PROVIDED DATA »
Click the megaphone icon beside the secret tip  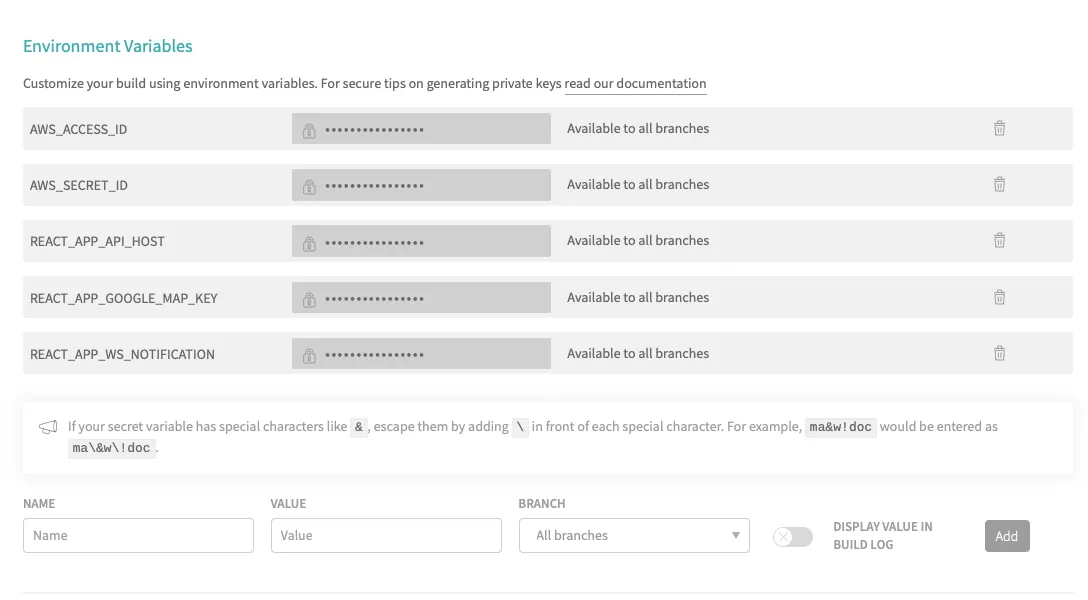[47, 427]
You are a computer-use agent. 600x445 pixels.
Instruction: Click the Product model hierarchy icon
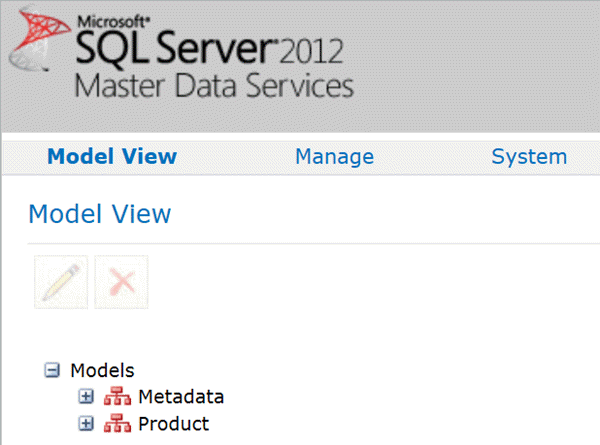click(118, 424)
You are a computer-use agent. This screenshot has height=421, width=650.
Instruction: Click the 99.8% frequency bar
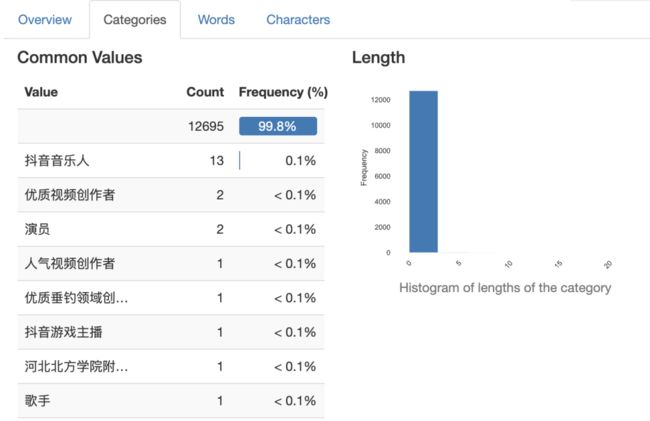click(278, 126)
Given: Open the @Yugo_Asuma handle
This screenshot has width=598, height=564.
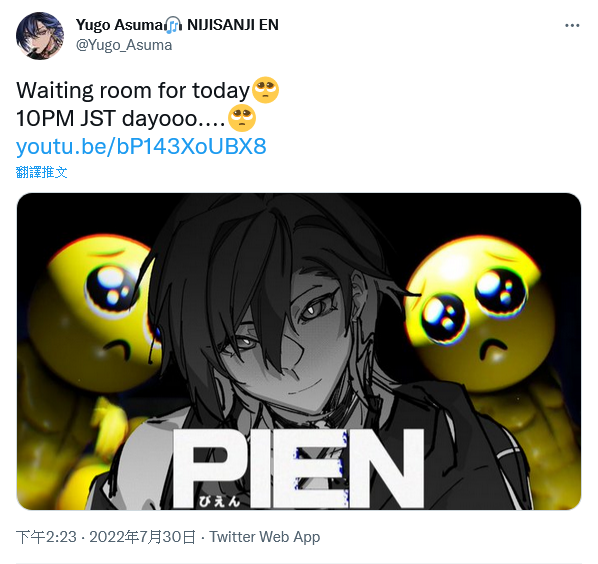Looking at the screenshot, I should click(124, 45).
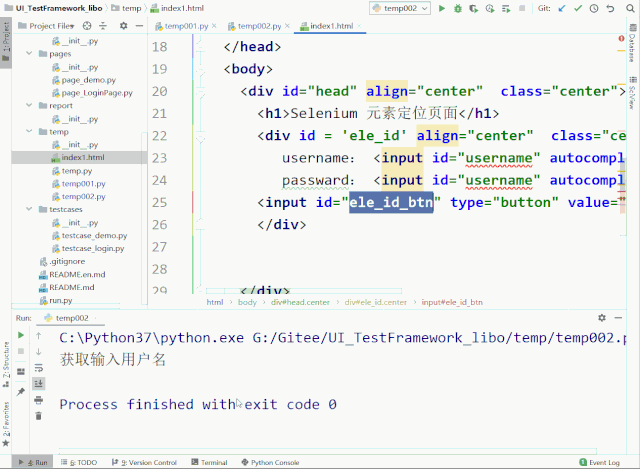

WORK TO DO »
Reproduce the entries verbatim, from the line containing "You are a computer-use agent. This" through the end of the entries, leaving out the pictures.

THE REPLY »
You are a computer-use agent. This screenshot has height=421, width=650.
Instruction: Click the 99.8% frequency bar
click(278, 126)
Given: Open the @Yugo_Asuma handle
This screenshot has width=598, height=564.
Looking at the screenshot, I should click(124, 45).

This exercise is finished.